So finally we convinced Laura, a disarmingly positive character with pink hair who lived there at the time, to step out into the parking lot, pretended not to know anything, take the fire marshal’s card and tell them that someone would give them a call soon. The next day I called the Fire Marshal, also playing dumb. Walk through tomorrow? No can’t do tomorrow, sorry. How about next Wednesday? So then we rented a U-haul and moved out everything in the middle of the night. The beds. The stove. We left a fridge, but cleared out all of the vegetables. We left a microwave and some strategically placed Chinese take out. It was the Monday before our showdown and Shawn from AS220 brought over Jon Campbell. The dress rehearsal was intense. We hadn't thought about lighting in halls or clutter in halls or bikes in halls. Things that now seem shockingly obvious about basic egress hygiene. It turned out that Jon was way scarier than the actual fire marshals, who once given access to the building seemed not to actually care what was happening, so long as they could inform us that we had six months to install a fire alarm system. They just walked around and were like cool Johnny Cash poster, why didn’t you answer the door all of those times that we knocked on it? Jon was no bullshit about how we just had to get our shit together and make the place safe and legal, which was generally not what was happening in underground Olneyville in 2003. Anyway, my sense was that he hated us and thought that we were irresponsible degenerates. But then a couple of months later he left a message on our answering machine saying that he had a friend who was cleaning out a studio and did we want some screen printing inks that would otherwise be headed for the trash?

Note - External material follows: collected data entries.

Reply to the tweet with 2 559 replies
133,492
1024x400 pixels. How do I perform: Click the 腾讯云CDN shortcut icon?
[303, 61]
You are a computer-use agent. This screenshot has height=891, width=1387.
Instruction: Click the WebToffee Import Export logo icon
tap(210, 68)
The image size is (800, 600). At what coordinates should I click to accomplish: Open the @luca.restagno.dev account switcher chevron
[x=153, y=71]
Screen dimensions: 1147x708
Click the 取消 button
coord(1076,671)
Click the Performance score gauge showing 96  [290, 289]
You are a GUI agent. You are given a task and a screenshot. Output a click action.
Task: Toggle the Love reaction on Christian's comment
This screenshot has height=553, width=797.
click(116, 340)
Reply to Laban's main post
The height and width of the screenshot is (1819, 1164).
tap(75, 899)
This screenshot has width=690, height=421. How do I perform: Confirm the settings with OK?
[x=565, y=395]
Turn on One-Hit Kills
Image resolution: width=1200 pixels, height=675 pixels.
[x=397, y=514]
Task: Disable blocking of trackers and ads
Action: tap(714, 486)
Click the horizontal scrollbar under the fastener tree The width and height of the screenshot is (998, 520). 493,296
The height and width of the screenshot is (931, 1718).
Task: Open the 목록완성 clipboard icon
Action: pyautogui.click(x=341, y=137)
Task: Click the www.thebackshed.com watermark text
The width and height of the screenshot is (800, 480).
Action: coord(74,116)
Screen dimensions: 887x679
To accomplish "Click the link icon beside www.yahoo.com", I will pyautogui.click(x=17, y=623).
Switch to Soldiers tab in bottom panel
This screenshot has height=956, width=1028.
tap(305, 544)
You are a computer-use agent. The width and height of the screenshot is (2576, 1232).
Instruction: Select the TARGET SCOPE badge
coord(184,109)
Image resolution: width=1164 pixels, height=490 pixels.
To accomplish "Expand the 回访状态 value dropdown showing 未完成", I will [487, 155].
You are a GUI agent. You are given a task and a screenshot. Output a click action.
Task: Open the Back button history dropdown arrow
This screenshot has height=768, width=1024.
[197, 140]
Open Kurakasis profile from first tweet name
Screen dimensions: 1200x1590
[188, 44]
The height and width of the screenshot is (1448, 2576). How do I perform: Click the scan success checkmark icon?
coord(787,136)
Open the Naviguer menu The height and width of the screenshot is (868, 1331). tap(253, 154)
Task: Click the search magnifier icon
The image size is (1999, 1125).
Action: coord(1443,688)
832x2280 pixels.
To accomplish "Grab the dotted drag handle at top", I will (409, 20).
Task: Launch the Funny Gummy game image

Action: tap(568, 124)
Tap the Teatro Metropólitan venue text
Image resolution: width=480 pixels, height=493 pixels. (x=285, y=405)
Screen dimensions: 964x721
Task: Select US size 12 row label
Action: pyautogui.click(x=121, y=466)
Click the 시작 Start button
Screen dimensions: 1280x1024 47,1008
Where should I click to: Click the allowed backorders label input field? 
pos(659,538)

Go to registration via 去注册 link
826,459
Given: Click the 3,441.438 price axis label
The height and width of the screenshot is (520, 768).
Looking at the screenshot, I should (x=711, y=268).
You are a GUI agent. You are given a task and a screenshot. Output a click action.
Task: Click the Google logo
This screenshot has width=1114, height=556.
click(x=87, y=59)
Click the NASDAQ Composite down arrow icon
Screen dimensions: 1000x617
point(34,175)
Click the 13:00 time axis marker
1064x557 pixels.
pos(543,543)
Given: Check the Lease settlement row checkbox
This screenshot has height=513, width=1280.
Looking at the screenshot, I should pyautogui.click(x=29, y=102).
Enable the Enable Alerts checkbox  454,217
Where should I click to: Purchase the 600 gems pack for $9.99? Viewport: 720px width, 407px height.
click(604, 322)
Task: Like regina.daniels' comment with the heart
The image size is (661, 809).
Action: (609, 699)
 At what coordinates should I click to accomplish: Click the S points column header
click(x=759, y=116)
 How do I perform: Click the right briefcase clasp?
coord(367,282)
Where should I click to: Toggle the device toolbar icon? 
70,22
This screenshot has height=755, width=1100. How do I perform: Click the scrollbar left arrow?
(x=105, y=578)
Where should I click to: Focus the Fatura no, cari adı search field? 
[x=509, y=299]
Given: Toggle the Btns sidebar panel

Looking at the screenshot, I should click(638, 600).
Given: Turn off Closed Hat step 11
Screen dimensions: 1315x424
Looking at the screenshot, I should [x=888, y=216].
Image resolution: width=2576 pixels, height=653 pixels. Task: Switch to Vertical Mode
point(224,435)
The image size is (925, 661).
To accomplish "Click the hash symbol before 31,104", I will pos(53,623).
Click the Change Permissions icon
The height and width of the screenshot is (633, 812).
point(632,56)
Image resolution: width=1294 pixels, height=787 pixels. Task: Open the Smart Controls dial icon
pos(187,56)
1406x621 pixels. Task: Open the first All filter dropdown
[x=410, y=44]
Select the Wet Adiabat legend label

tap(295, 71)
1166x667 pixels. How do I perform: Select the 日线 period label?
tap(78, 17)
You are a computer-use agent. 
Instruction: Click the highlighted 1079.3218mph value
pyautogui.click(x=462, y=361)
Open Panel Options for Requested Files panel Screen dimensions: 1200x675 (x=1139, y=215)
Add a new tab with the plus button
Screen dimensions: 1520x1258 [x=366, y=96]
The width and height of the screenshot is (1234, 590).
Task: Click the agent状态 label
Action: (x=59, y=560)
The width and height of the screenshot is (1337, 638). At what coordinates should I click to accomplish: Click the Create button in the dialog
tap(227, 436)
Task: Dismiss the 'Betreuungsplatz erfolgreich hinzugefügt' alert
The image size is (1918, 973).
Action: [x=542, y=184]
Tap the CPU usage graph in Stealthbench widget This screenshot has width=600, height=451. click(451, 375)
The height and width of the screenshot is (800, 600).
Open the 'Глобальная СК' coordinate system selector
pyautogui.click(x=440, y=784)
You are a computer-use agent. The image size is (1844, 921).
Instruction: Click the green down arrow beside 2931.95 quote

I understood this gesture well. An older artist helping connect you to resources. I mean resources that were probably going to end up in the landfill, but still remembering that you existed and what art you made and what supplies might be needed, this was an act of kindness. An offering. An affirmation that what you were trying to do might be in alignment with the world that they were also trying to live in. Jon came by a few weeks later with a garbage bag filled with things from a studio clean out. We made small talk about how things had gone with the Providence Fire Marshal. He was casual about it, and I didn’t feel the same shame and embarrassment I had felt when he was imparting painfully obvious wisdom about, like not parking bikes in front of doors.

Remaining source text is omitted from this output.